Given request
Translate this sentence from the article on Harvard's ties with Asia into Spanish: "Harvard conducts research across Asia into energy, business, health, government, history, art, and culture."

Passage provided
— Begin —
Harvard President Drew Faust visited the Keio Girls Senior High School during a 2010 trip to Tokyo and later China. “Universities exchange faculty and students as never before, and engage in an increasingly porous world of international problem solving and collaboration,” Faust said at the opening of the Harvard Center Shanghai.

File photo by Stephanie Mitchell/Harvard Staff Writer

Nation & World

Harvard-Asia: Ties deep and broad

9 min read

Faust’s upcoming visit is framed against University’s longstanding involvement with continent

First in a series about Harvard’s deep connections with Asia.

On April 11, 1925, a portable phonograph began blaring the Italian opera “Rigoletto” through the dusty village of Ch’ing-shui, China, prompting curious listeners to pour into the streets and onto nearby rooftops.

Botanist Joseph Rock had brought the phonograph on his three-year collecting expedition for Harvard’s Arnold Arboretum and the Museum of Comparative Zoology. In mounting his simple concert, Rock was adding in a small way to Harvard’s nascent educational exchange with Asia, which had begun in 1879 when scholar Ko K’un-hua became the first instructor to teach Chinese at Harvard.

Over the last century, the connections between Harvard and Asia have grown from such early trickles to a broad torrent of ideas, information, and people. Harvard now exchanges students and scholars with dozens of Asian nations, including three of the world’s four most populous: China, India, and Indonesia. Harvard conducts research across Asia into energy, business, health, government, history, art, and culture. The University also offers its expertise to everyone from farmers in Myanmar to Khmer Rouge justice-seekers in Cambodia to fledgling democratic leaders in Indonesia.
— End —
Raw data
— Begin —
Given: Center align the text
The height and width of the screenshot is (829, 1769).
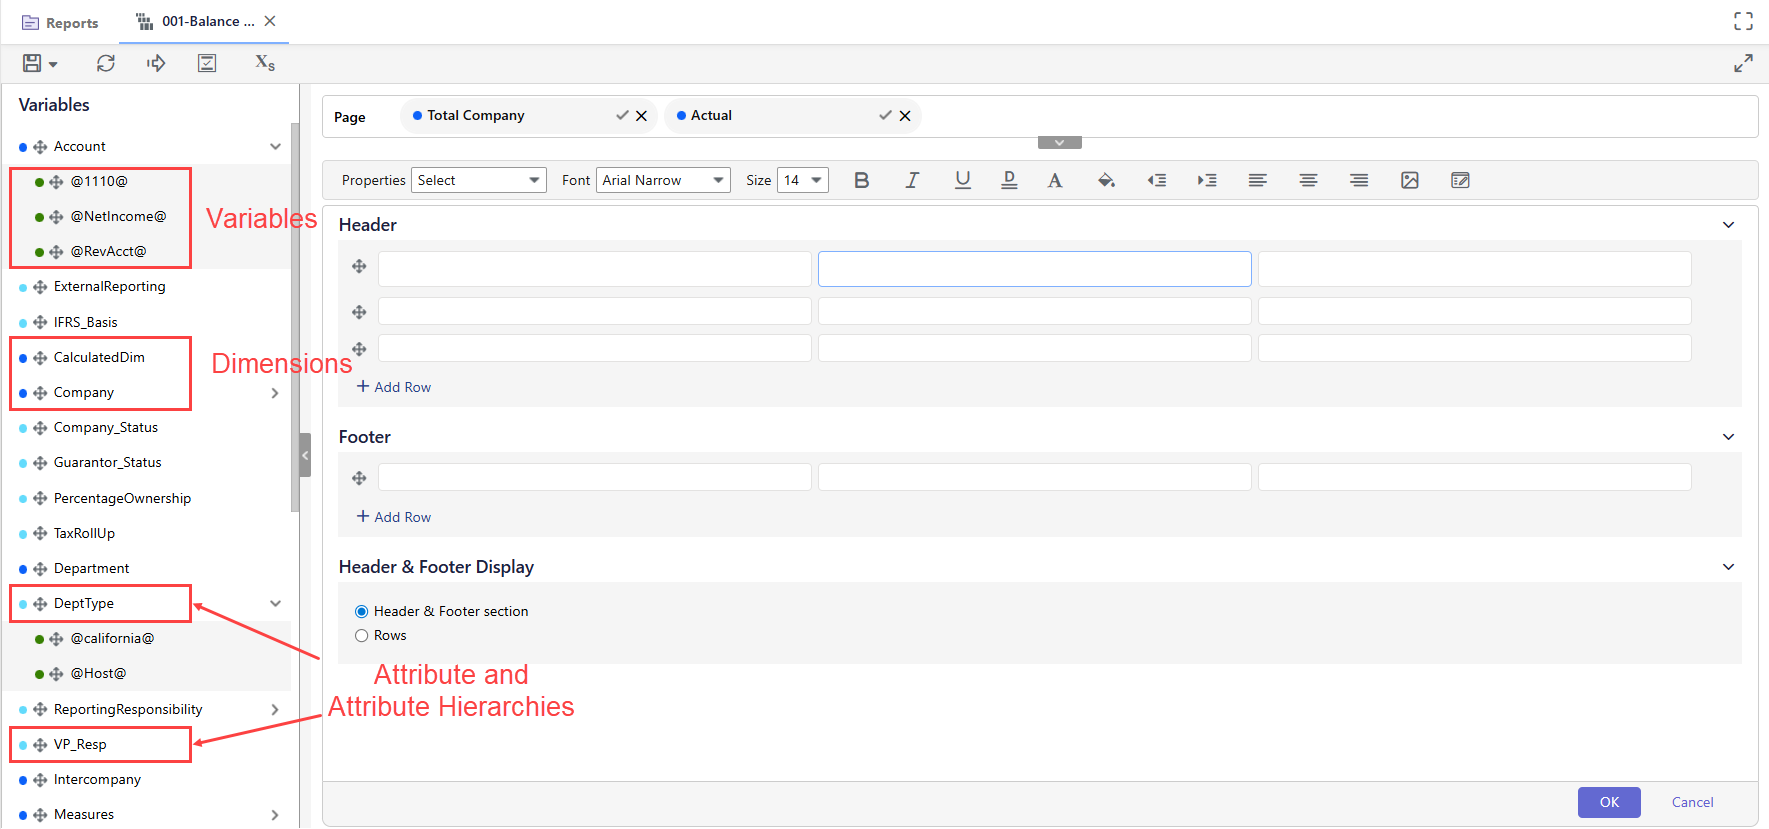Looking at the screenshot, I should 1308,180.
— End —
Exercise response
Harvard realiza investigaciones en toda Asia sobre energía, negocios, salud, gobierno, historia, arte y cultura.